═══ THE DATA ═══

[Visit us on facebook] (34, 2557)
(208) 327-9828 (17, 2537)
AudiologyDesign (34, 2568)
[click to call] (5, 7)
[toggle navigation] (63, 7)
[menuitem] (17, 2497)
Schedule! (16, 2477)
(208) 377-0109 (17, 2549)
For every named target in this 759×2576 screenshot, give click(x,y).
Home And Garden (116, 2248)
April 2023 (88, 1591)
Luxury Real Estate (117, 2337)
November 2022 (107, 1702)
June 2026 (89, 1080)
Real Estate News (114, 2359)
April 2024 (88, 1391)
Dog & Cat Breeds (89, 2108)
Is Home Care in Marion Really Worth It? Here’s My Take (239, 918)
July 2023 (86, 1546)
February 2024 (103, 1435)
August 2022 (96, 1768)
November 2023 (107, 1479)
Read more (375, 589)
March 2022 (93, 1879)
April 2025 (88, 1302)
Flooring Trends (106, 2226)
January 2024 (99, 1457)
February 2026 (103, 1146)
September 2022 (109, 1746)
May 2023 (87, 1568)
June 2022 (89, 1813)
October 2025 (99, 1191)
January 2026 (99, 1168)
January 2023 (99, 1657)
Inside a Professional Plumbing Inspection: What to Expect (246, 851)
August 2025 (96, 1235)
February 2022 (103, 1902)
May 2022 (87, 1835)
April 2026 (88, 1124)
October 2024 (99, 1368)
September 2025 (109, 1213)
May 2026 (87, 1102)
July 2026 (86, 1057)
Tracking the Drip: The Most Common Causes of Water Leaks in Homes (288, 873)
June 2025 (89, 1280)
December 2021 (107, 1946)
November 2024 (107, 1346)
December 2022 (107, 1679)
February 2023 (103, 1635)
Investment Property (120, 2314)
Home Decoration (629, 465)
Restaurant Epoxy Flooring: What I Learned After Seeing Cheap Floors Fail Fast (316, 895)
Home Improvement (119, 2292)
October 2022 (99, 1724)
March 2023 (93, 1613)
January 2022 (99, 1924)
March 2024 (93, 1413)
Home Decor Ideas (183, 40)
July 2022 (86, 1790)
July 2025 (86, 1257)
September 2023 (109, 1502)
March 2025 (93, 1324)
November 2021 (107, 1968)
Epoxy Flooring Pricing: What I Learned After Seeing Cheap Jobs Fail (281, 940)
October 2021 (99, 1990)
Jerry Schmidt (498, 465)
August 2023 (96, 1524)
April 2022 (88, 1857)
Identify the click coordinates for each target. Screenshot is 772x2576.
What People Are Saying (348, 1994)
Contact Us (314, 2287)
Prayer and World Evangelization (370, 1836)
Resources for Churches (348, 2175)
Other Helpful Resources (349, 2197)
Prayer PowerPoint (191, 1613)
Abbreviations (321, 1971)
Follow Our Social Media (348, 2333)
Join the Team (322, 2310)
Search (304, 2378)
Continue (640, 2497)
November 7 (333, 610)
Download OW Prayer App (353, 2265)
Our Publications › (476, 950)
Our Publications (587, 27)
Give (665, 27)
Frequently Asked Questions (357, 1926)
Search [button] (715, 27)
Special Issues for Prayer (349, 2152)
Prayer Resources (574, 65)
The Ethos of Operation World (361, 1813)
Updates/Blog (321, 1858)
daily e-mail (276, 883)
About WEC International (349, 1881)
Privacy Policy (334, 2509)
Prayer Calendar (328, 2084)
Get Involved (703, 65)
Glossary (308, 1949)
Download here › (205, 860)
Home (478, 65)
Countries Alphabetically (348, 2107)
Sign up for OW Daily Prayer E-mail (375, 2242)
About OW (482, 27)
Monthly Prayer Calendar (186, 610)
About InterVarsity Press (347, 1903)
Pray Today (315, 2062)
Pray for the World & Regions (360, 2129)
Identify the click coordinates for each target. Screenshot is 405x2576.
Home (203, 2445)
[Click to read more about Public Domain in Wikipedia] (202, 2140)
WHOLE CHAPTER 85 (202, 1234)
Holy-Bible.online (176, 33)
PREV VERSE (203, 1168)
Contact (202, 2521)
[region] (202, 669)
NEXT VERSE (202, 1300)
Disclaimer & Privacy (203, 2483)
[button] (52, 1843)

═══

- [WHAT TO WORK ON] Output nothing but the line containing "Pray for the World & Regions (360, 2129)" and each line after it in the entries above, exactly as written.

- [EXERCISE ANSWER]
Pray for the World & Regions (360, 2129)
Identify the click coordinates for each target. Screenshot is 405x2576.
Home (203, 2445)
[Click to read more about Public Domain in Wikipedia] (202, 2140)
WHOLE CHAPTER 85 (202, 1234)
Holy-Bible.online (176, 33)
PREV VERSE (203, 1168)
Contact (202, 2521)
[region] (202, 669)
NEXT VERSE (202, 1300)
Disclaimer & Privacy (203, 2483)
[button] (52, 1843)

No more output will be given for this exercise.